BEGIN

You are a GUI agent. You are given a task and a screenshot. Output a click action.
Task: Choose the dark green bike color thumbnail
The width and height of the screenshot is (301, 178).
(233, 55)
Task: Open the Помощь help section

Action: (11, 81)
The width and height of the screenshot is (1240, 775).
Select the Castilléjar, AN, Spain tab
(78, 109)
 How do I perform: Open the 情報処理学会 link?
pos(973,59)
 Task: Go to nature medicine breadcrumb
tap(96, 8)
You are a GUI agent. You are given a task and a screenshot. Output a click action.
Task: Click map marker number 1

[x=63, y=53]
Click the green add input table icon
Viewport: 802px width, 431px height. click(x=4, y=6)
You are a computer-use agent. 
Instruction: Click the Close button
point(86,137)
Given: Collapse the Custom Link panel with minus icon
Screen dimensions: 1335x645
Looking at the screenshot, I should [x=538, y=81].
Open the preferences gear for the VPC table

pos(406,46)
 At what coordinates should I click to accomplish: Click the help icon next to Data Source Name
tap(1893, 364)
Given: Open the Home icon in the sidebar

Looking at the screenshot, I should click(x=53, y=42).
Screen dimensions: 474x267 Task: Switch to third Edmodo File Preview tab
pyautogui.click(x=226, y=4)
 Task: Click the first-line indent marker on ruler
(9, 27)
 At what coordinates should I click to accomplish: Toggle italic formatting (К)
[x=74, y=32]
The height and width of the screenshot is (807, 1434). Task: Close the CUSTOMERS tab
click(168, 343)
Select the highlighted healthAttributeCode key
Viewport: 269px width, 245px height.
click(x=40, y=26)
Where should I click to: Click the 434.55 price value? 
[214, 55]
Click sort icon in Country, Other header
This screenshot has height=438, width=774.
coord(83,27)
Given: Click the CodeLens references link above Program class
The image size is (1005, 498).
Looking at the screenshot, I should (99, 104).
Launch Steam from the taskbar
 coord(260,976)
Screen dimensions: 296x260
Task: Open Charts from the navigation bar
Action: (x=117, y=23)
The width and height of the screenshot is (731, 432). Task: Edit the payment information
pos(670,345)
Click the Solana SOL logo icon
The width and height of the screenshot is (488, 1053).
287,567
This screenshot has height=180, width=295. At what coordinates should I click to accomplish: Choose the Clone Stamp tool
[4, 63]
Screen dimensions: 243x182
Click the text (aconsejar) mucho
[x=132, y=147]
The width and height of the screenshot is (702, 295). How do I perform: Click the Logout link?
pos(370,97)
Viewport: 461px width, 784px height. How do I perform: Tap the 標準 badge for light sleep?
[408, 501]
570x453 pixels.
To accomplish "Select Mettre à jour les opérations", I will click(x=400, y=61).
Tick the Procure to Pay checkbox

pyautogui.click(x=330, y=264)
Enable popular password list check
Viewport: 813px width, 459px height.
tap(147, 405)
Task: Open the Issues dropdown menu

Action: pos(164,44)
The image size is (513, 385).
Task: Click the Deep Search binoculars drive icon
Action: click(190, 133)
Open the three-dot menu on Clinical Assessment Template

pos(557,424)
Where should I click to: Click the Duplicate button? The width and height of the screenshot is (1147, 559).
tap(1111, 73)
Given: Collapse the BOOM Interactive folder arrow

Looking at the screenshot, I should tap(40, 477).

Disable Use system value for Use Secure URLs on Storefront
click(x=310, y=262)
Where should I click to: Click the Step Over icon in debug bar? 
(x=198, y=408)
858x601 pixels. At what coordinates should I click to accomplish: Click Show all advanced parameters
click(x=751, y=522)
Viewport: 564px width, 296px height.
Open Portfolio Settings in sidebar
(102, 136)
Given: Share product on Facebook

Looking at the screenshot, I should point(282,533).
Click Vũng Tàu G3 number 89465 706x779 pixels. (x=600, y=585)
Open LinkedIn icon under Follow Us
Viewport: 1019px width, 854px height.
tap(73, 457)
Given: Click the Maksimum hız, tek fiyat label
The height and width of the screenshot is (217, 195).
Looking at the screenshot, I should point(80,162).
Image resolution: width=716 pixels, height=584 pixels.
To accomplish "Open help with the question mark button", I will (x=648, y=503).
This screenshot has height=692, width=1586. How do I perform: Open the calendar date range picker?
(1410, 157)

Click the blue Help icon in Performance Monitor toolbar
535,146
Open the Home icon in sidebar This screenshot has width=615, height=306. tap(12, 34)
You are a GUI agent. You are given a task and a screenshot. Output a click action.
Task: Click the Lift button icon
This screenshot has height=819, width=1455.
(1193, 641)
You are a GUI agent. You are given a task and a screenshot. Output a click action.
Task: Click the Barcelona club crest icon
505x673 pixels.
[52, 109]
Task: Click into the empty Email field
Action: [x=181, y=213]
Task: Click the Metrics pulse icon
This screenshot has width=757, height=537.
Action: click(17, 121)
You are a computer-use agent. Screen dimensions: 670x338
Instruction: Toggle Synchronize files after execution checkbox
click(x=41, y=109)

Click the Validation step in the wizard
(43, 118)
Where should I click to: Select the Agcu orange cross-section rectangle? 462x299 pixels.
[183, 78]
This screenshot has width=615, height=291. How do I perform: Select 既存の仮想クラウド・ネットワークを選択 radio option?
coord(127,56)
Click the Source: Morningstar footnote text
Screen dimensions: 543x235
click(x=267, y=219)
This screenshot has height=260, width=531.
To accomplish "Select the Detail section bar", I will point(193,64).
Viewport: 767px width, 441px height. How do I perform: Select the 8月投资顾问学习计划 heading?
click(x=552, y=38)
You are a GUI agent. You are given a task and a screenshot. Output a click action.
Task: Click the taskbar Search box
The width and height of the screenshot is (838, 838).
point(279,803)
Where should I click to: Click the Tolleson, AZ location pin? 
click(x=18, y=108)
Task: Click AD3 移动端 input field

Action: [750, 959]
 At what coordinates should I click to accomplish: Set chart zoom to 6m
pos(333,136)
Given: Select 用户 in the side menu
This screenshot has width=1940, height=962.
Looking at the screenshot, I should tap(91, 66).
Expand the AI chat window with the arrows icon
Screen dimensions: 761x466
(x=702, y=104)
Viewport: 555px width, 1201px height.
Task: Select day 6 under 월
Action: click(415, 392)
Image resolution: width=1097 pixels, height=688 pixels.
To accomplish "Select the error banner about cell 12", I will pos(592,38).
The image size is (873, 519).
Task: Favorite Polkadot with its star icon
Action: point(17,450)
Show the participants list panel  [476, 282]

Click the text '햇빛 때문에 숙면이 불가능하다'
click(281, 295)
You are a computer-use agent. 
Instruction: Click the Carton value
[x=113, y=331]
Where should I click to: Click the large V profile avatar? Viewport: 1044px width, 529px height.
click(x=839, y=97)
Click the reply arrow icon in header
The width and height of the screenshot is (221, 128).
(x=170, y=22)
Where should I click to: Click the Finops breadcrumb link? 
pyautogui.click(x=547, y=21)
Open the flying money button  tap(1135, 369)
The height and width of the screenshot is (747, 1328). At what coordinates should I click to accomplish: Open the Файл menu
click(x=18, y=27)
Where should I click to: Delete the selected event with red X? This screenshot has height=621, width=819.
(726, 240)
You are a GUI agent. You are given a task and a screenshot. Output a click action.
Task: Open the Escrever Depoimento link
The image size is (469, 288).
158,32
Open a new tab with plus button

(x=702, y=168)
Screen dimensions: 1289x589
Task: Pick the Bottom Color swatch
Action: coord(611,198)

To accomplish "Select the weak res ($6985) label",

END

• [EXERCISE REQUIREMENTS]:
Please revise the rows above, replacing every "GUI agent" with "GUI assistant" and leaving all else unchanged.

• [EXERCISE OUTPUT]:
You are a GUI assistant. You are given a task and a screenshot. Output a click action.
Task: Choose the dark green bike color thumbnail
The width and height of the screenshot is (301, 178).
(233, 55)
Task: Open the Помощь help section

Action: (11, 81)
The width and height of the screenshot is (1240, 775).
Select the Castilléjar, AN, Spain tab
(78, 109)
 How do I perform: Open the 情報処理学会 link?
pos(973,59)
 Task: Go to nature medicine breadcrumb
tap(96, 8)
You are a GUI assistant. You are given a task and a screenshot. Output a click action.
Task: Click map marker number 1

[x=63, y=53]
Click the green add input table icon
Viewport: 802px width, 431px height. click(x=4, y=6)
You are a computer-use agent. 
Instruction: Click the Close button
point(86,137)
Given: Collapse the Custom Link panel with minus icon
Screen dimensions: 1335x645
Looking at the screenshot, I should [x=538, y=81].
Open the preferences gear for the VPC table

pos(406,46)
 At what coordinates should I click to accomplish: Click the help icon next to Data Source Name
tap(1893, 364)
Given: Open the Home icon in the sidebar

Looking at the screenshot, I should click(x=53, y=42).
Screen dimensions: 474x267 Task: Switch to third Edmodo File Preview tab
pyautogui.click(x=226, y=4)
 Task: Click the first-line indent marker on ruler
(9, 27)
 At what coordinates should I click to accomplish: Toggle italic formatting (К)
[x=74, y=32]
The height and width of the screenshot is (807, 1434). Task: Close the CUSTOMERS tab
click(168, 343)
Select the highlighted healthAttributeCode key
Viewport: 269px width, 245px height.
click(x=40, y=26)
Where should I click to: Click the 434.55 price value? 
[214, 55]
Click sort icon in Country, Other header
This screenshot has height=438, width=774.
coord(83,27)
Given: Click the CodeLens references link above Program class
The image size is (1005, 498).
Looking at the screenshot, I should (99, 104).
Launch Steam from the taskbar
 coord(260,976)
Screen dimensions: 296x260
Task: Open Charts from the navigation bar
Action: (x=117, y=23)
The width and height of the screenshot is (731, 432). Task: Edit the payment information
pos(670,345)
Click the Solana SOL logo icon
The width and height of the screenshot is (488, 1053).
287,567
This screenshot has height=180, width=295. At what coordinates should I click to accomplish: Choose the Clone Stamp tool
[4, 63]
Screen dimensions: 243x182
Click the text (aconsejar) mucho
[x=132, y=147]
The width and height of the screenshot is (702, 295). How do I perform: Click the Logout link?
pos(370,97)
Viewport: 461px width, 784px height. How do I perform: Tap the 標準 badge for light sleep?
[408, 501]
570x453 pixels.
To accomplish "Select Mettre à jour les opérations", I will click(x=400, y=61).
Tick the Procure to Pay checkbox

pyautogui.click(x=330, y=264)
Enable popular password list check
Viewport: 813px width, 459px height.
tap(147, 405)
Task: Open the Issues dropdown menu

Action: pos(164,44)
The image size is (513, 385).
Task: Click the Deep Search binoculars drive icon
Action: click(190, 133)
Open the three-dot menu on Clinical Assessment Template

pos(557,424)
Where should I click to: Click the Duplicate button? The width and height of the screenshot is (1147, 559).
tap(1111, 73)
Given: Collapse the BOOM Interactive folder arrow

Looking at the screenshot, I should tap(40, 477).

Disable Use system value for Use Secure URLs on Storefront
click(x=310, y=262)
Where should I click to: Click the Step Over icon in debug bar? 
(x=198, y=408)
858x601 pixels. At what coordinates should I click to accomplish: Click Show all advanced parameters
click(x=751, y=522)
Viewport: 564px width, 296px height.
Open Portfolio Settings in sidebar
(102, 136)
Given: Share product on Facebook

Looking at the screenshot, I should point(282,533).
Click Vũng Tàu G3 number 89465 706x779 pixels. (x=600, y=585)
Open LinkedIn icon under Follow Us
Viewport: 1019px width, 854px height.
tap(73, 457)
Given: Click the Maksimum hız, tek fiyat label
The height and width of the screenshot is (217, 195).
Looking at the screenshot, I should point(80,162).
Image resolution: width=716 pixels, height=584 pixels.
To accomplish "Open help with the question mark button", I will (x=648, y=503).
This screenshot has height=692, width=1586. How do I perform: Open the calendar date range picker?
(1410, 157)

Click the blue Help icon in Performance Monitor toolbar
535,146
Open the Home icon in sidebar This screenshot has width=615, height=306. tap(12, 34)
You are a GUI assistant. You are given a task and a screenshot. Output a click action.
Task: Click the Lift button icon
This screenshot has height=819, width=1455.
(1193, 641)
You are a GUI assistant. You are given a task and a screenshot. Output a click action.
Task: Click the Barcelona club crest icon
505x673 pixels.
[52, 109]
Task: Click into the empty Email field
Action: [x=181, y=213]
Task: Click the Metrics pulse icon
This screenshot has width=757, height=537.
Action: click(17, 121)
You are a computer-use agent. Screen dimensions: 670x338
Instruction: Toggle Synchronize files after execution checkbox
click(x=41, y=109)

Click the Validation step in the wizard
(43, 118)
Where should I click to: Select the Agcu orange cross-section rectangle? 462x299 pixels.
[183, 78]
This screenshot has width=615, height=291. How do I perform: Select 既存の仮想クラウド・ネットワークを選択 radio option?
coord(127,56)
Click the Source: Morningstar footnote text
Screen dimensions: 543x235
click(x=267, y=219)
This screenshot has height=260, width=531.
To accomplish "Select the Detail section bar", I will point(193,64).
Viewport: 767px width, 441px height. How do I perform: Select the 8月投资顾问学习计划 heading?
click(x=552, y=38)
You are a GUI assistant. You are given a task and a screenshot. Output a click action.
Task: Click the taskbar Search box
The width and height of the screenshot is (838, 838).
point(279,803)
Where should I click to: Click the Tolleson, AZ location pin? 
click(x=18, y=108)
Task: Click AD3 移动端 input field

Action: [750, 959]
 At what coordinates should I click to accomplish: Set chart zoom to 6m
pos(333,136)
Given: Select 用户 in the side menu
This screenshot has width=1940, height=962.
Looking at the screenshot, I should tap(91, 66).
Expand the AI chat window with the arrows icon
Screen dimensions: 761x466
(x=702, y=104)
Viewport: 555px width, 1201px height.
Task: Select day 6 under 월
Action: click(415, 392)
Image resolution: width=1097 pixels, height=688 pixels.
To accomplish "Select the error banner about cell 12", I will pos(592,38).
The image size is (873, 519).
Task: Favorite Polkadot with its star icon
Action: point(17,450)
Show the participants list panel  [476, 282]

Click the text '햇빛 때문에 숙면이 불가능하다'
click(281, 295)
You are a computer-use agent. 
Instruction: Click the Carton value
[x=113, y=331]
Where should I click to: Click the large V profile avatar? Viewport: 1044px width, 529px height.
click(x=839, y=97)
Click the reply arrow icon in header
The width and height of the screenshot is (221, 128).
(x=170, y=22)
Where should I click to: Click the Finops breadcrumb link? 
pyautogui.click(x=547, y=21)
Open the flying money button  tap(1135, 369)
The height and width of the screenshot is (747, 1328). At what coordinates should I click to accomplish: Open the Файл menu
click(x=18, y=27)
Where should I click to: Delete the selected event with red X? This screenshot has height=621, width=819.
(726, 240)
You are a GUI assistant. You are given a task and a screenshot. Output a click action.
Task: Open the Escrever Depoimento link
The image size is (469, 288).
158,32
Open a new tab with plus button

(x=702, y=168)
Screen dimensions: 1289x589
Task: Pick the Bottom Color swatch
Action: coord(611,198)

To accomplish "Select the weak res ($6985) label",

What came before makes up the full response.